El padre Ángel se incorporó con un esfuerzo solemne. Se frotó los
párpados con los huesos de las manos, apartó el mosquitero de punto y
permaneció sentado en la estera pelada, pensativo un instante, el tiempo
indispensable para darse cuenta de que estaba vivo, y para recordar la
fecha y su correspondencia en el santoral. «Martes, 4 de octubre»,
pensó; y dijo en voz baja: «San Francisco de Asís»."
Al pueblo ha llegado «la mala hora» de los campesinos, la hora de la
desgracia. La comarca ha sido «pacificada» después de tanta guerra
civil. Han ganado los conservadores, que se dedican a perseguir cruel y
pertinazmente a sus adversarios liberales.
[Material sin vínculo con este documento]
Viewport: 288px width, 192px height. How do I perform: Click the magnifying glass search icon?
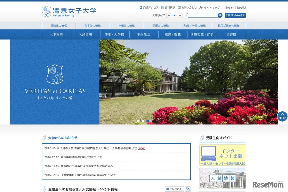click(x=220, y=15)
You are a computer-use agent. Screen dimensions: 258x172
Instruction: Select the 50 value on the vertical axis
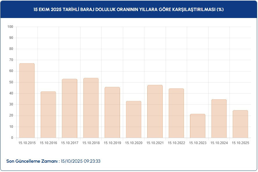pos(12,82)
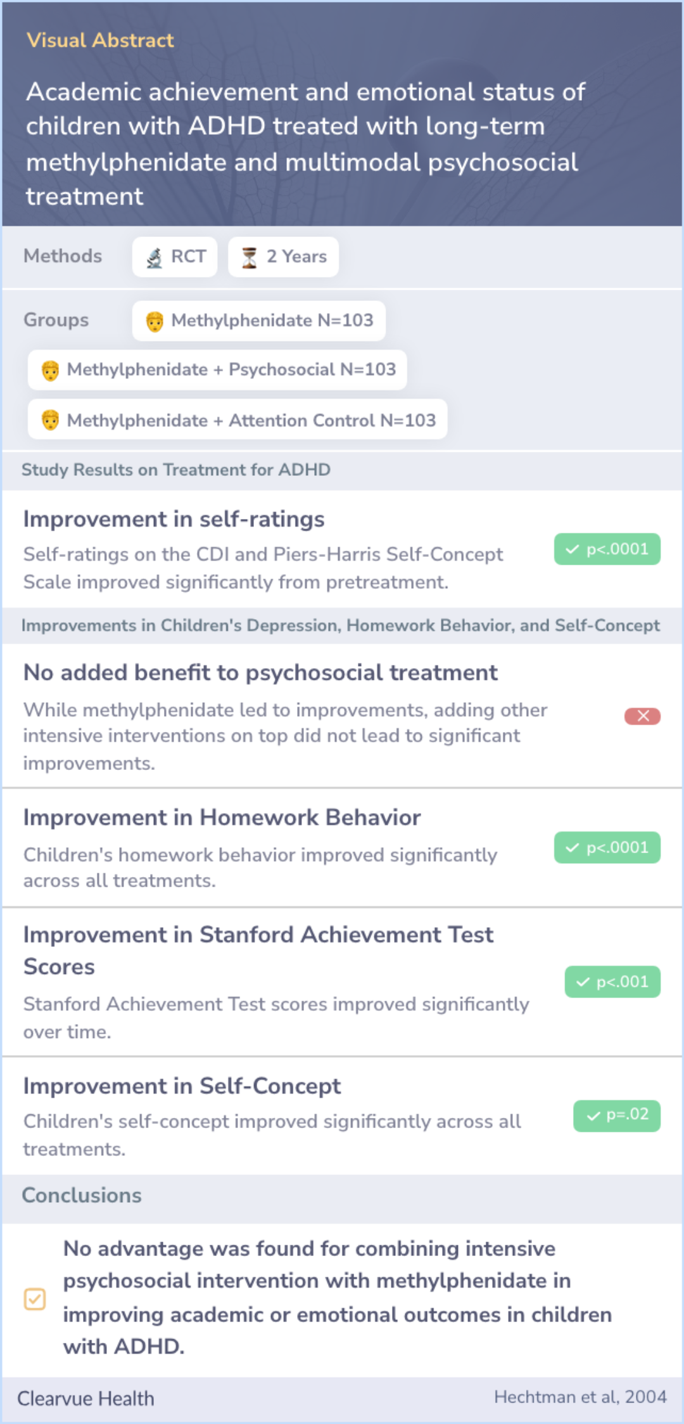Click the Homework Behavior p<.0001 badge
Screen dimensions: 684x1424
[607, 848]
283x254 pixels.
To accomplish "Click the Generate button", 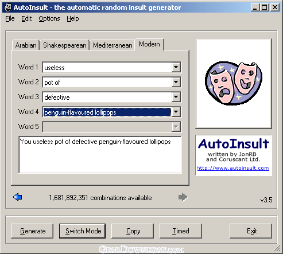I will [32, 231].
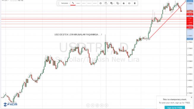
Task: Expand the first line style dropdown
Action: point(78,3)
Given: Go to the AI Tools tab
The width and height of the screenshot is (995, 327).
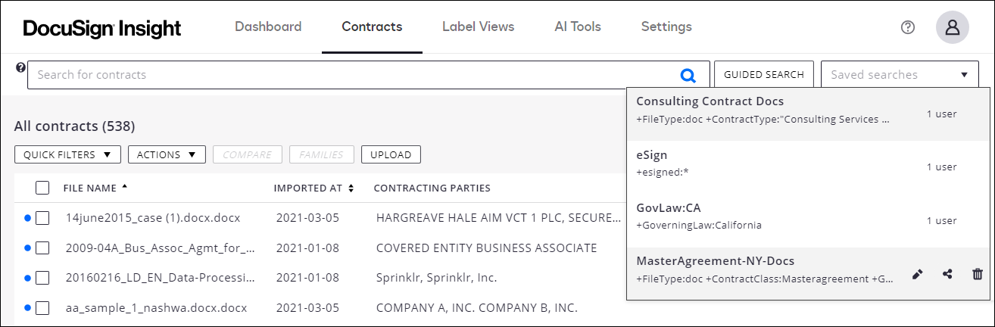Looking at the screenshot, I should coord(578,27).
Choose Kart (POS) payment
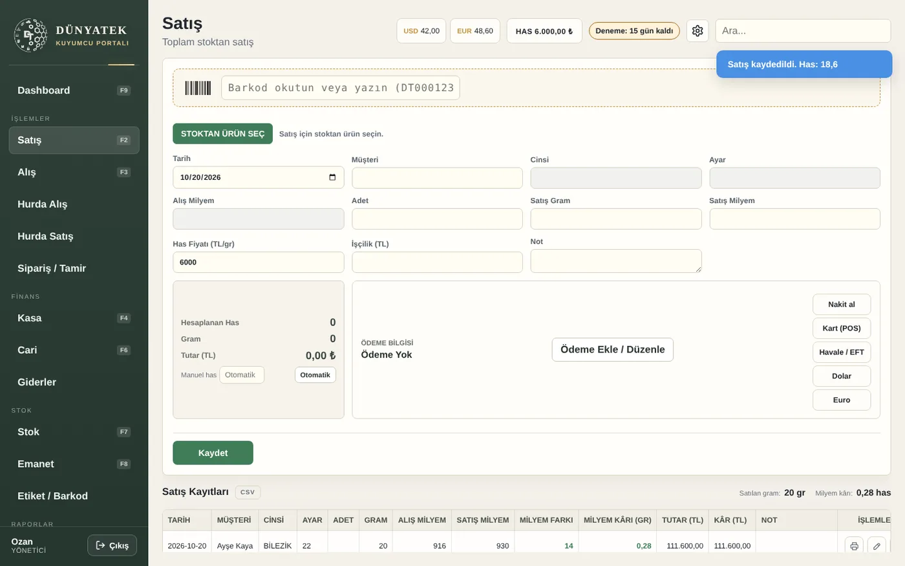Image resolution: width=905 pixels, height=566 pixels. click(x=842, y=329)
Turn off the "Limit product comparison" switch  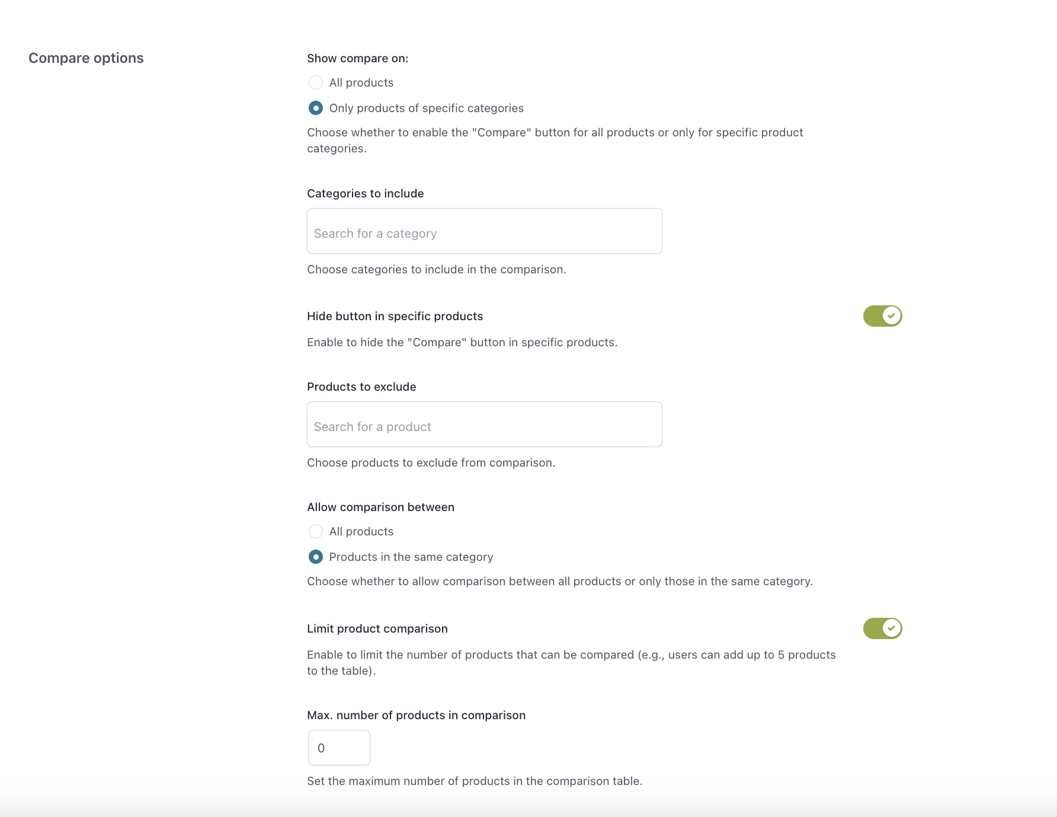coord(882,628)
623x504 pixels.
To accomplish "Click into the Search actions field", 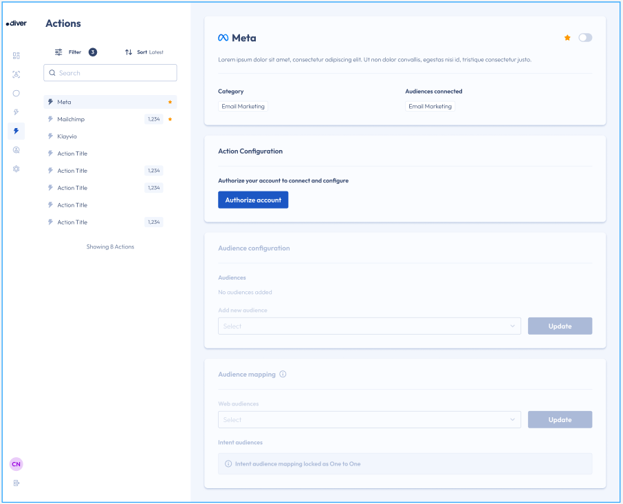I will (110, 73).
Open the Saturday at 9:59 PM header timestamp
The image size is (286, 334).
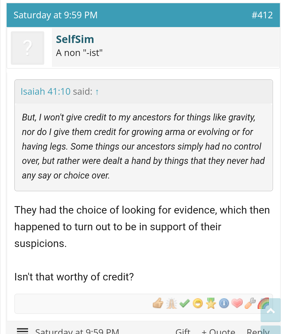coord(56,15)
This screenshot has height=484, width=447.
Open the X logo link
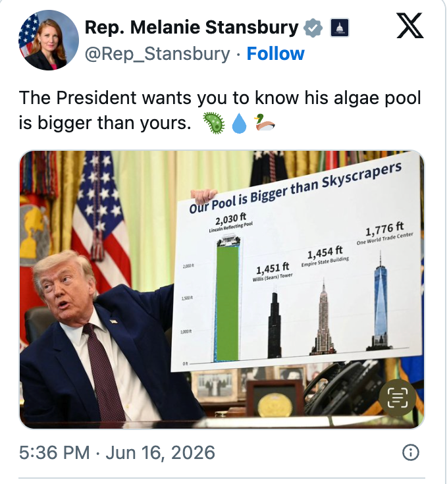pyautogui.click(x=409, y=26)
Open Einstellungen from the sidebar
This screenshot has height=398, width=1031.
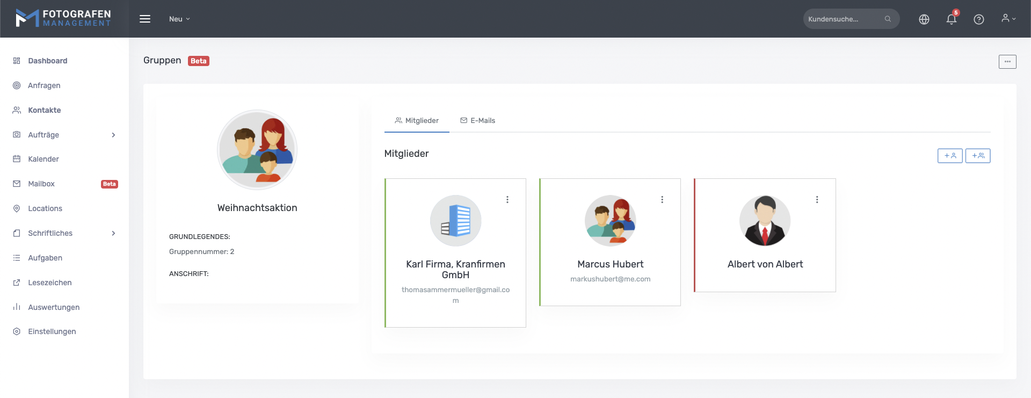pyautogui.click(x=52, y=331)
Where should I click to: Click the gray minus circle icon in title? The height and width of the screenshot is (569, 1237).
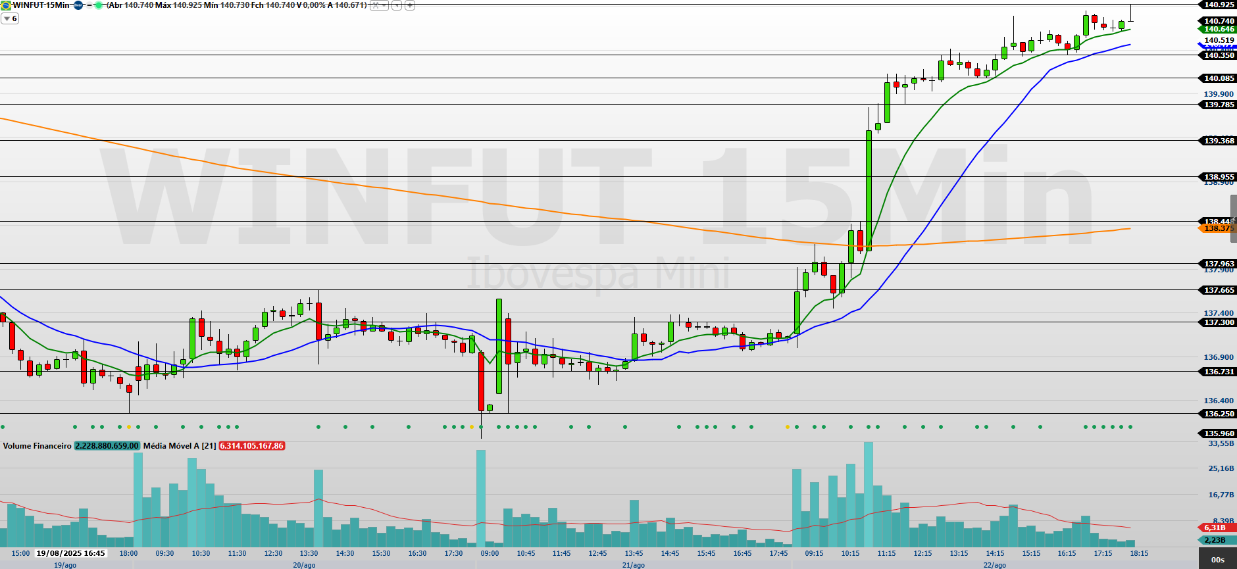click(x=89, y=5)
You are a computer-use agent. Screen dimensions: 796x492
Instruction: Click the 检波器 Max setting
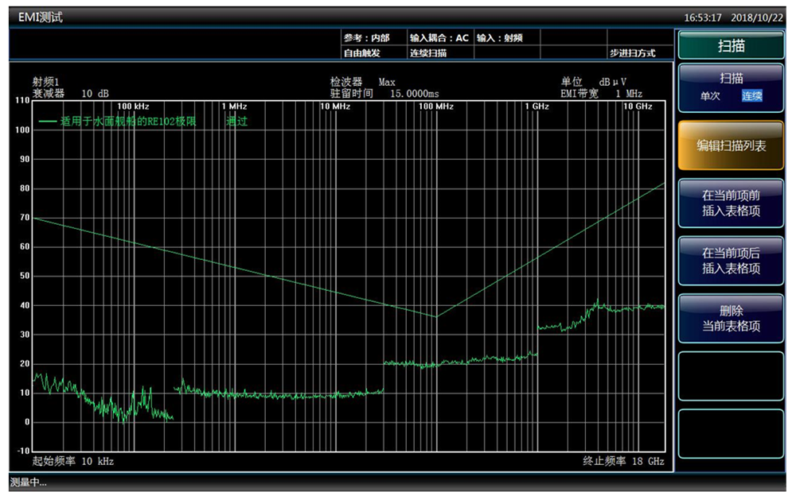point(363,82)
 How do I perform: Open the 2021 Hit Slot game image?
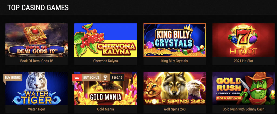tap(243, 40)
Al alba de una mañana,
mientras el padre Ángel se dispone a celebrar la misa, suena un disparo
en el pueblo. Un comerciante de ganado, advertido de la infidelidad de
su mujer por un pasquín pegado a la puerta de su casa, acaba de matar al
presunto amante de ésta. Es uno más de los pasquines anónimos clavados
en las puertas de las casas, que no son panfletos políticos, sino
simples denuncias sobre la vida privada de los ciudadanos. Pero no
revelan nada que no se supiera de antemano: son los viejos rumores que
ahora se han hecho públicos, y a partir de ellos estalla la violencia
subyacente a la luz tórrida, espesa, cansada y pegajosa, en una serie de
escenas encadenadas de inolvidable belleza.